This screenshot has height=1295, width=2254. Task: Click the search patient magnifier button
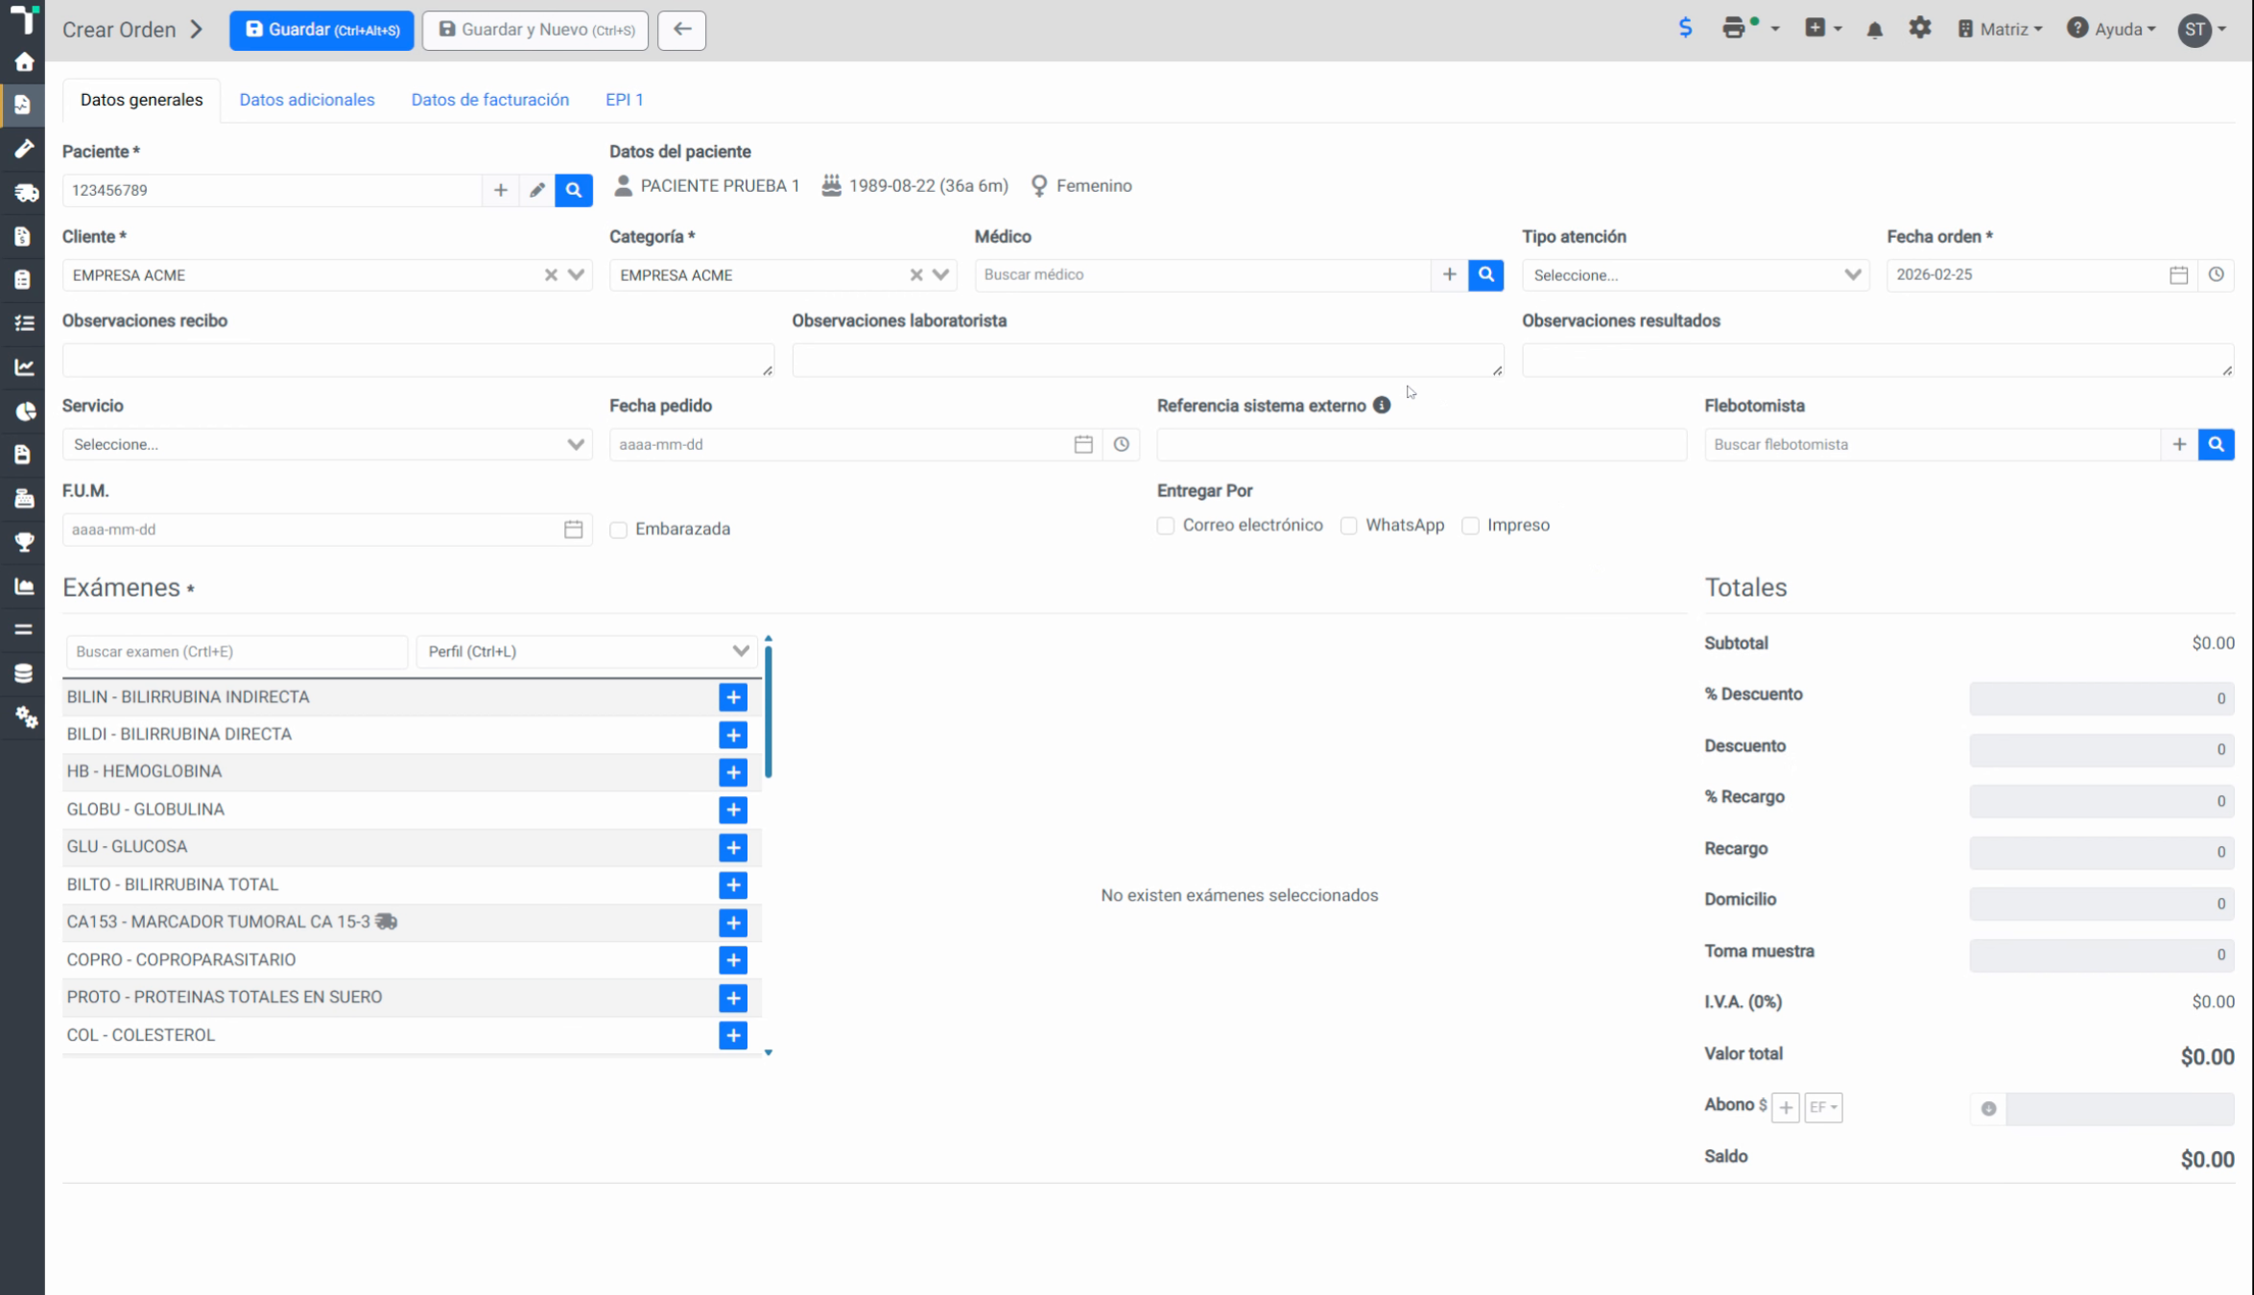pyautogui.click(x=573, y=190)
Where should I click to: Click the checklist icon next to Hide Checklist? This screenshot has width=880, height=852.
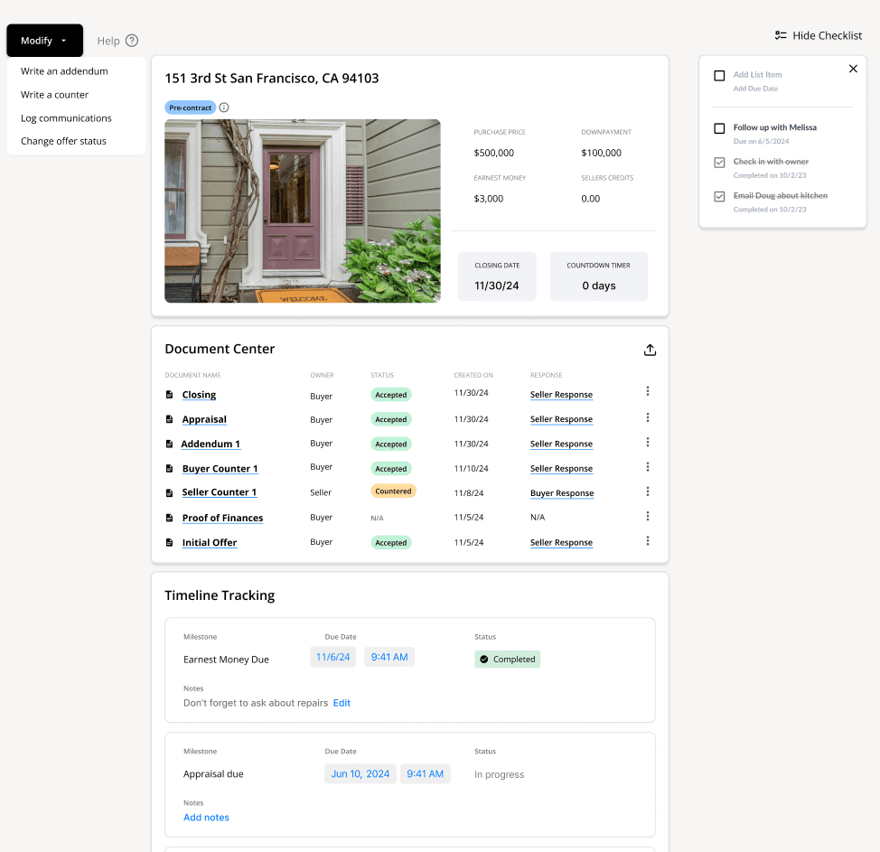tap(780, 35)
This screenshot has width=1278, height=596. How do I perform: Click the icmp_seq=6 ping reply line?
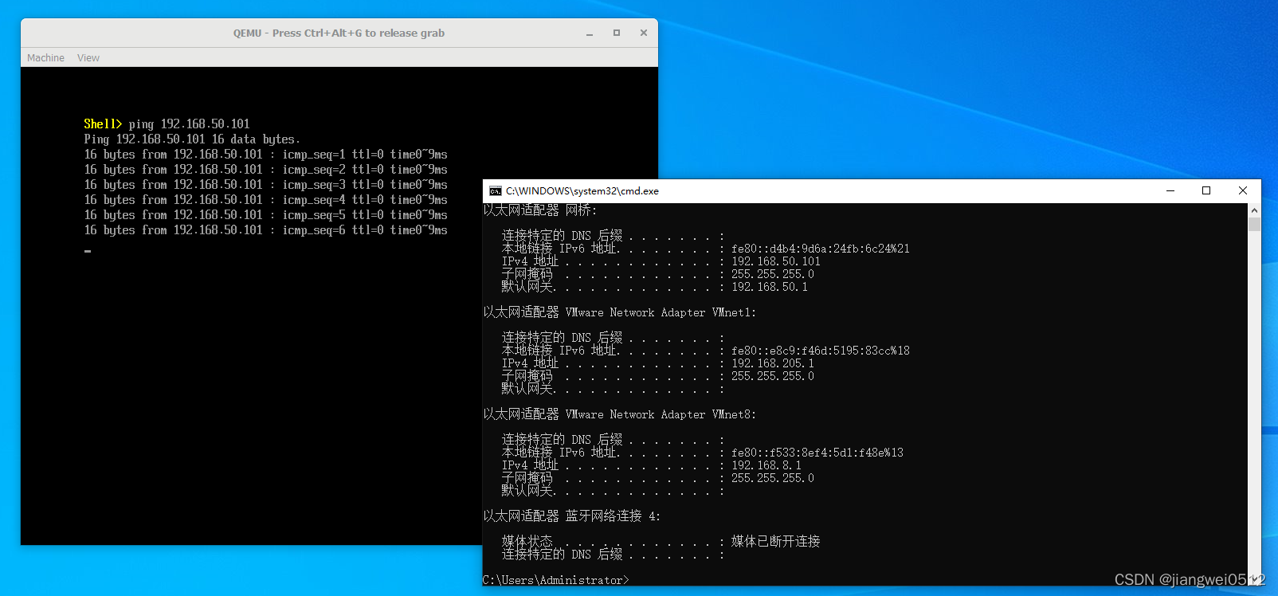point(265,230)
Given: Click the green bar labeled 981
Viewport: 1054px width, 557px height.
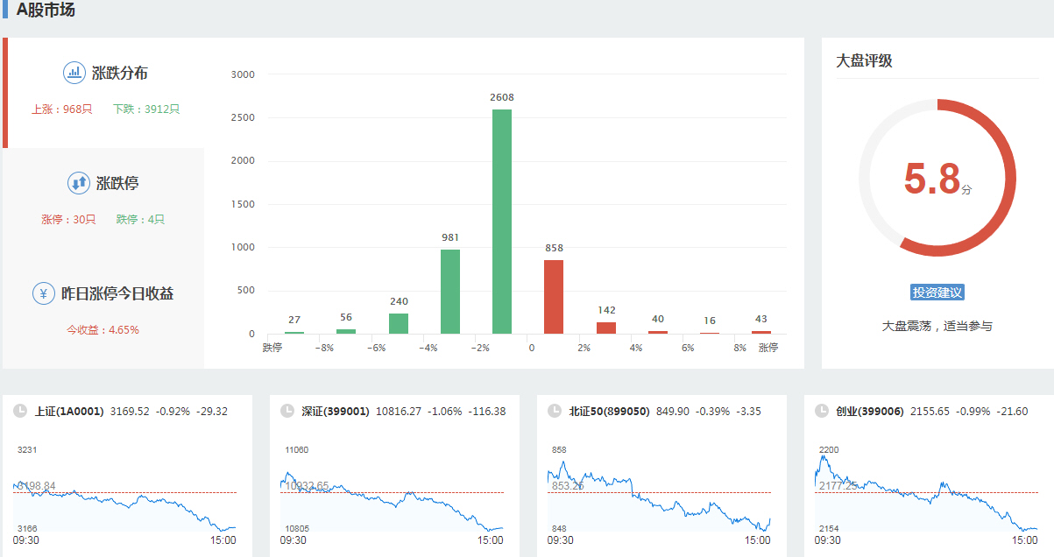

§ **Exercise instructions**
Format the rows above as a numbered list, one line per number, leaving out blank lines and the pictures.

§ **Answer for this exercise**
1. This screenshot has height=1295, width=2254. Task: Click the search patient magnifier button
2. pyautogui.click(x=573, y=190)
3. Where should I click to: Click the checklist icon next to Hide Checklist? This screenshot has width=880, height=852.
4. tap(780, 35)
5. This screenshot has width=1278, height=596. How do I perform: Click the icmp_seq=6 ping reply line?
6. point(265,230)
7. Given: Click the green bar labeled 981
8. Viewport: 1054px width, 557px height.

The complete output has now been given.